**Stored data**
=== Begin Enclosure ===
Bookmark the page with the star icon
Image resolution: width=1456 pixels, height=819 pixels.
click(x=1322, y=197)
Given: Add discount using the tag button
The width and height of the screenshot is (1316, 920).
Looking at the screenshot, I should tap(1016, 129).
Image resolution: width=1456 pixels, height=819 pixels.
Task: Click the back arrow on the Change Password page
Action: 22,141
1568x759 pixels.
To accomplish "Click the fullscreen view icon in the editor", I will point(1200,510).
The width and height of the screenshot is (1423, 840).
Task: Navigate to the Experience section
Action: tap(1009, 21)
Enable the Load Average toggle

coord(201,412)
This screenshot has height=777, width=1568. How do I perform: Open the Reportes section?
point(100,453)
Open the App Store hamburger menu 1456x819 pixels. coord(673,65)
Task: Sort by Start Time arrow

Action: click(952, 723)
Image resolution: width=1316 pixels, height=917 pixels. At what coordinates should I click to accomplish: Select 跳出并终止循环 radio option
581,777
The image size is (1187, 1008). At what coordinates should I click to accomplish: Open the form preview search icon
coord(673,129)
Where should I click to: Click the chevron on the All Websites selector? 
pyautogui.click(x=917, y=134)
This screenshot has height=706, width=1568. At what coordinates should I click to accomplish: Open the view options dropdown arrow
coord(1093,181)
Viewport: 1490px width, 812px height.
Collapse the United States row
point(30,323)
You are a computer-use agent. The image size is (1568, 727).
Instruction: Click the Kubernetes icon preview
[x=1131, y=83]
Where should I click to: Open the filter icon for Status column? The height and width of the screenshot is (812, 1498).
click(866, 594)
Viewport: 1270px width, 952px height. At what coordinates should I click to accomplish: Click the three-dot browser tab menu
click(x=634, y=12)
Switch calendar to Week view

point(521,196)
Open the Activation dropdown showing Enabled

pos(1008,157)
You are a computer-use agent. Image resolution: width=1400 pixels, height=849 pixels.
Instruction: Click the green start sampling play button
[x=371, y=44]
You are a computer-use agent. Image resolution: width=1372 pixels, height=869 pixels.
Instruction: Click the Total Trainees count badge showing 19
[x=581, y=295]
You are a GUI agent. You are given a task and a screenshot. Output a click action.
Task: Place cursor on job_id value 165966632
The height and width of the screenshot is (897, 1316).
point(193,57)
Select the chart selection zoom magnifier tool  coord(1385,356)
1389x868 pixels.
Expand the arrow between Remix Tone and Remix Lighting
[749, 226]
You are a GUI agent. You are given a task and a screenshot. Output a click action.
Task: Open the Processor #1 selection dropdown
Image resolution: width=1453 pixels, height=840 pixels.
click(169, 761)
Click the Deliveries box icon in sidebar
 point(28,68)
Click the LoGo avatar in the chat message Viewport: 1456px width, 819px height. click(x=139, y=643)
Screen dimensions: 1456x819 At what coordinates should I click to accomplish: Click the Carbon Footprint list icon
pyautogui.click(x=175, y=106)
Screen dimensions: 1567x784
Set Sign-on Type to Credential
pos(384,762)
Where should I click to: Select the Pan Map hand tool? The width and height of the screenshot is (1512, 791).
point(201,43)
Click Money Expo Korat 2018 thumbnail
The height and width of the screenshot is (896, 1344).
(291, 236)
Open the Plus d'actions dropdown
=== End Enclosure ===
**Task directions**
The lines beginning with the one that holds "Screen dimensions: 1567x784" and ending with the last line of the data above are to be reproduced exactly, and nothing else.

**Written solution**
Screen dimensions: 1567x784
Set Sign-on Type to Credential
pos(384,762)
Where should I click to: Select the Pan Map hand tool? The width and height of the screenshot is (1512, 791).
point(201,43)
Click Money Expo Korat 2018 thumbnail
The height and width of the screenshot is (896, 1344).
(291, 236)
Open the Plus d'actions dropdown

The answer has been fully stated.